#### RECORDS PROVIDED:

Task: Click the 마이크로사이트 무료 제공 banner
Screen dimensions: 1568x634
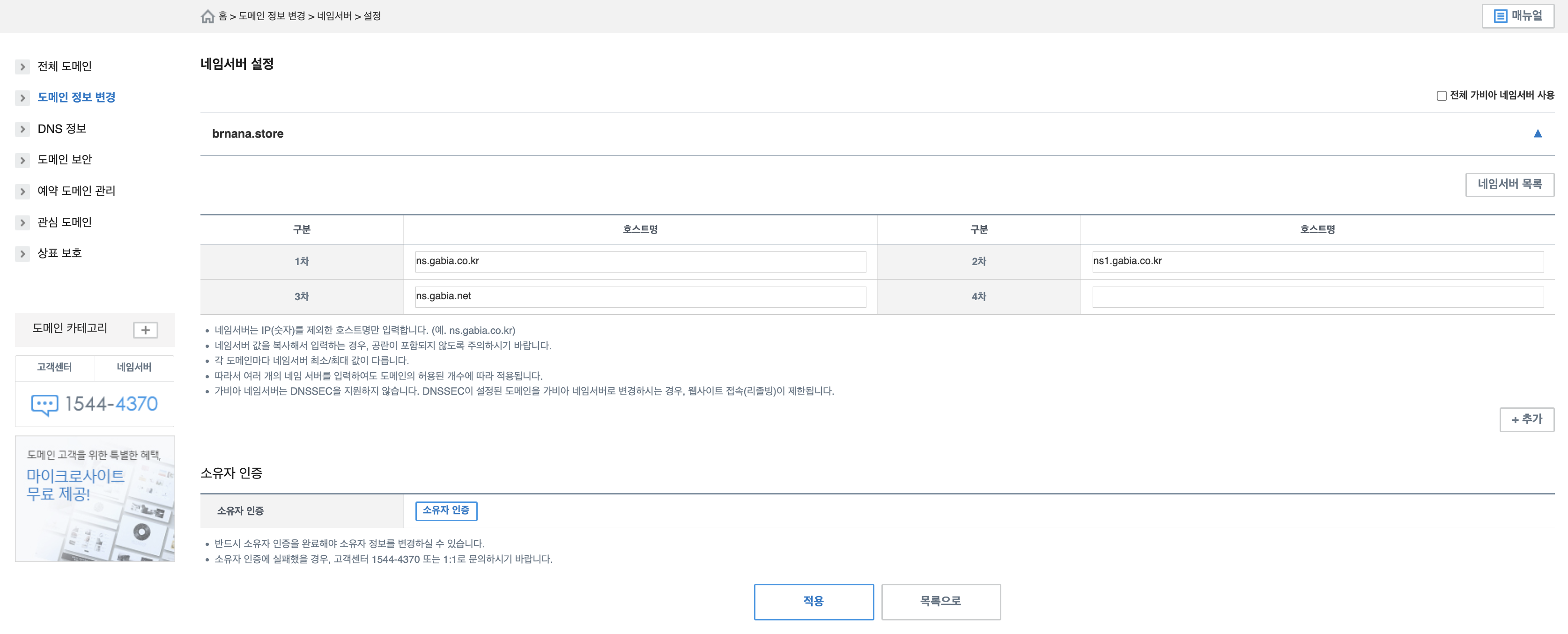Action: (x=95, y=498)
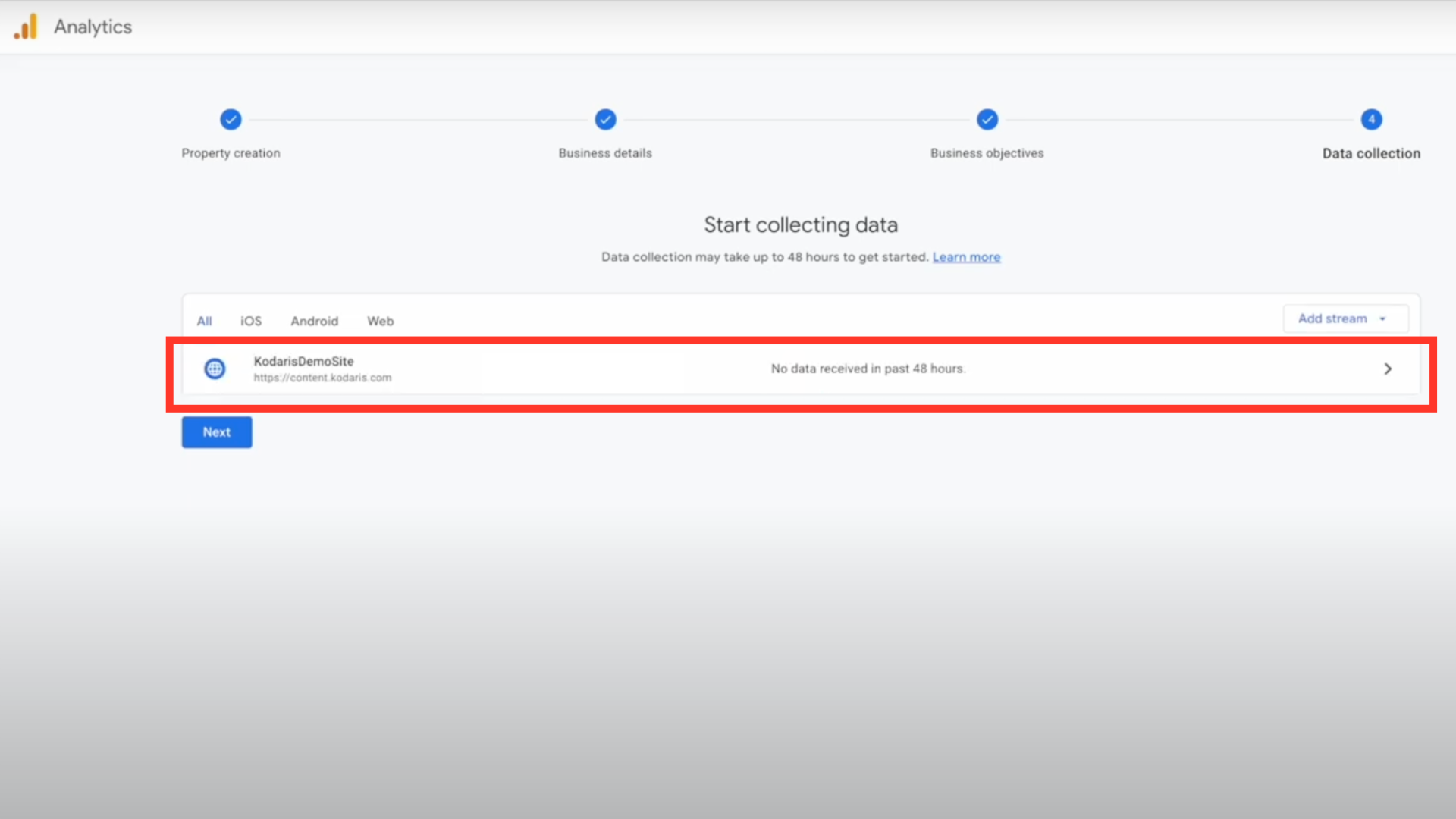Select the Android tab
Image resolution: width=1456 pixels, height=819 pixels.
click(314, 322)
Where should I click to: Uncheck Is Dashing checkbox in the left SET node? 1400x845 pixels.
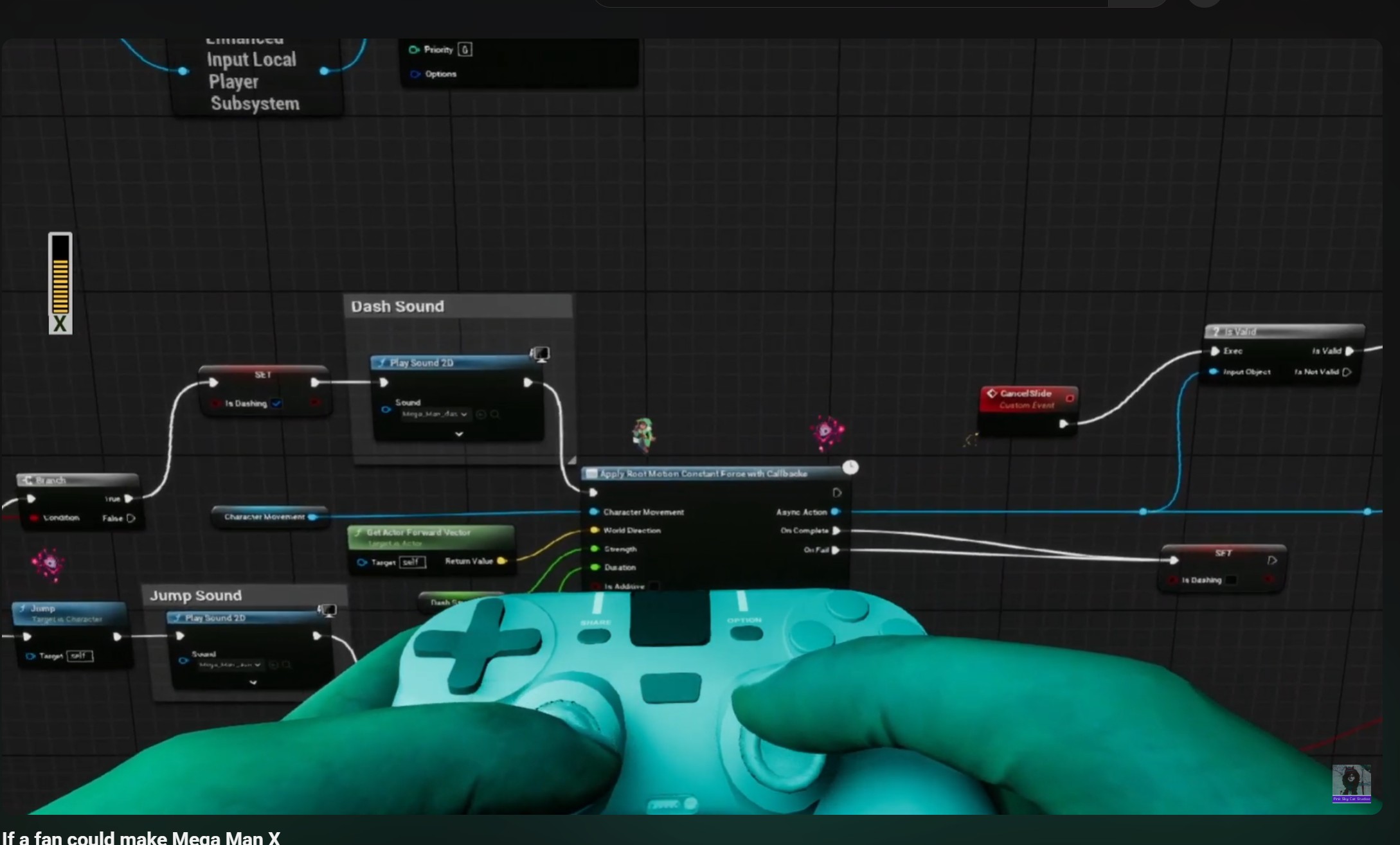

#### EXERCISE:
Reprint the whole listing verbatim except for the pictures.

#### RESPONSE TO THIS TASK:
Task: Click the 마이크로사이트 무료 제공 banner
Screen dimensions: 1568x634
Action: (x=95, y=498)
Select the Android tab
Image resolution: width=1456 pixels, height=819 pixels.
click(314, 322)
Where should I click to: Uncheck Is Dashing checkbox in the left SET node? 1400x845 pixels.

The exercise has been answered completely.